# The problem
From the line with "Uncheck Decrypt with Glary Utilities" to the final line of the data below, please write out every line exactly, with no pictures.

--- Information shown Enclosed Below ---

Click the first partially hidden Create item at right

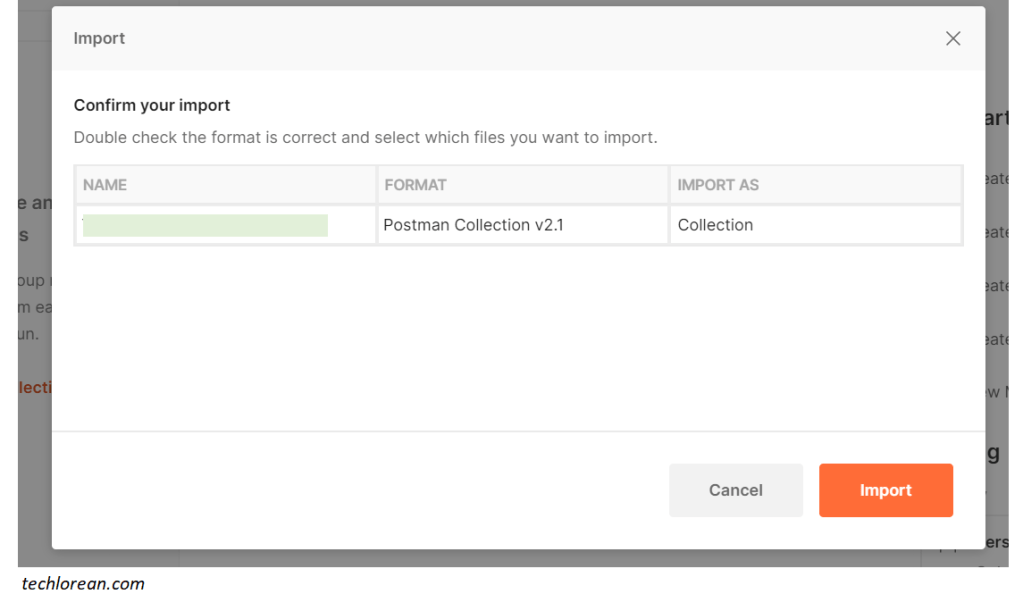coord(996,178)
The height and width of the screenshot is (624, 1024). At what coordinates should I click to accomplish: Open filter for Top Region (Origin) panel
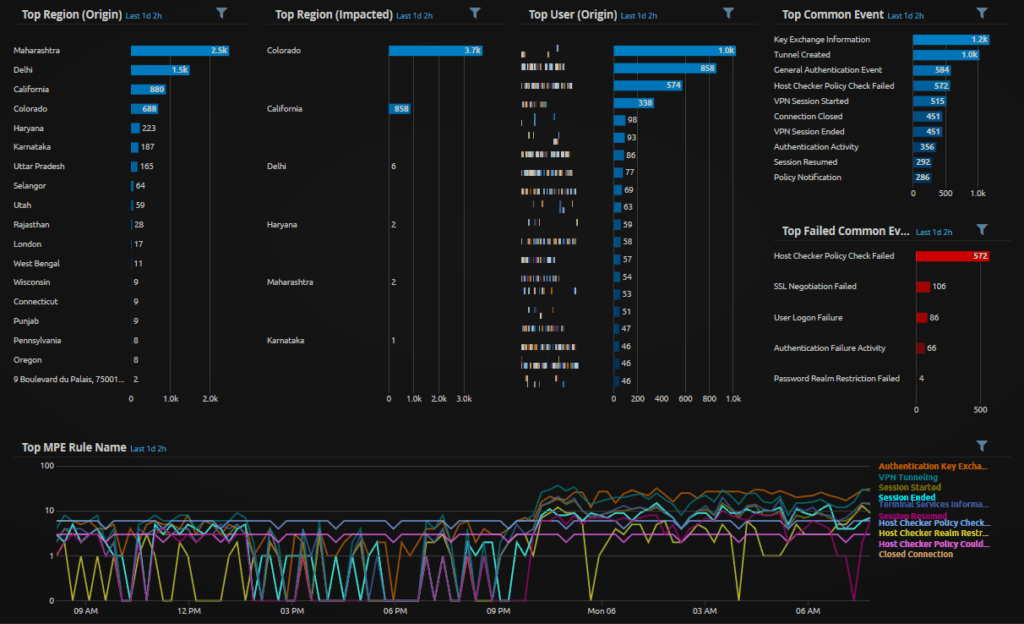221,13
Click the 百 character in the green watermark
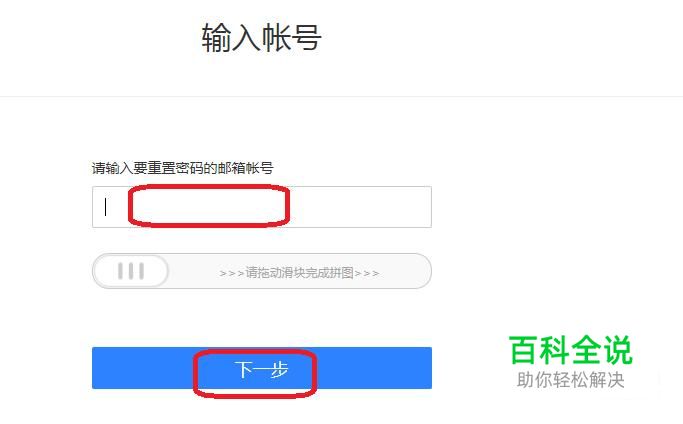 tap(524, 350)

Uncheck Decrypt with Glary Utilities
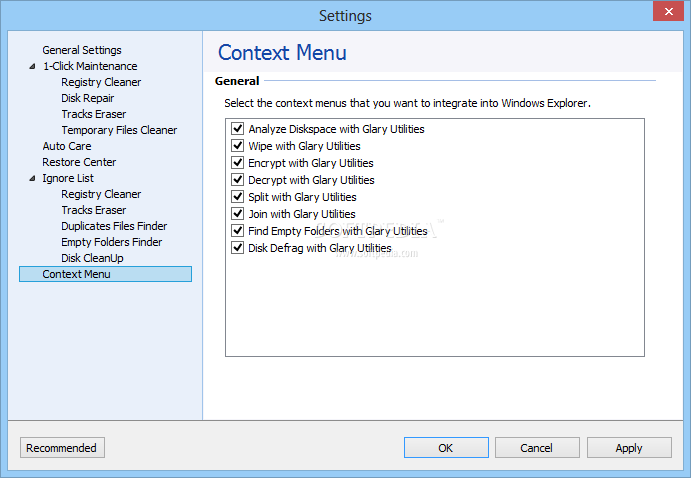tap(238, 179)
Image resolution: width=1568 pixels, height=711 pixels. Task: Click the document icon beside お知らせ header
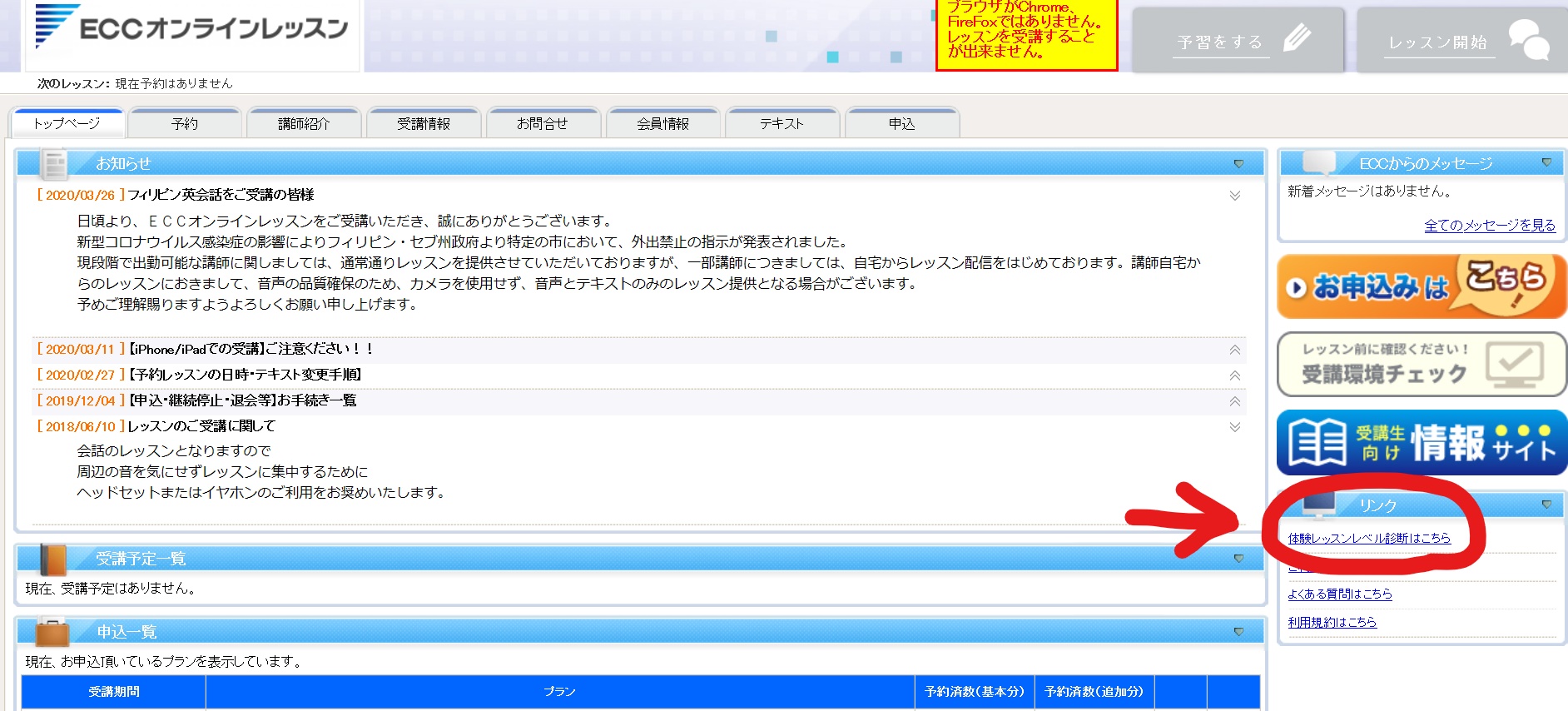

--- End of Enclosed Information shown ---

# Written solution
Uncheck Decrypt with Glary Utilities
tap(238, 179)
Image resolution: width=1568 pixels, height=711 pixels. Task: Click the document icon beside お知らせ header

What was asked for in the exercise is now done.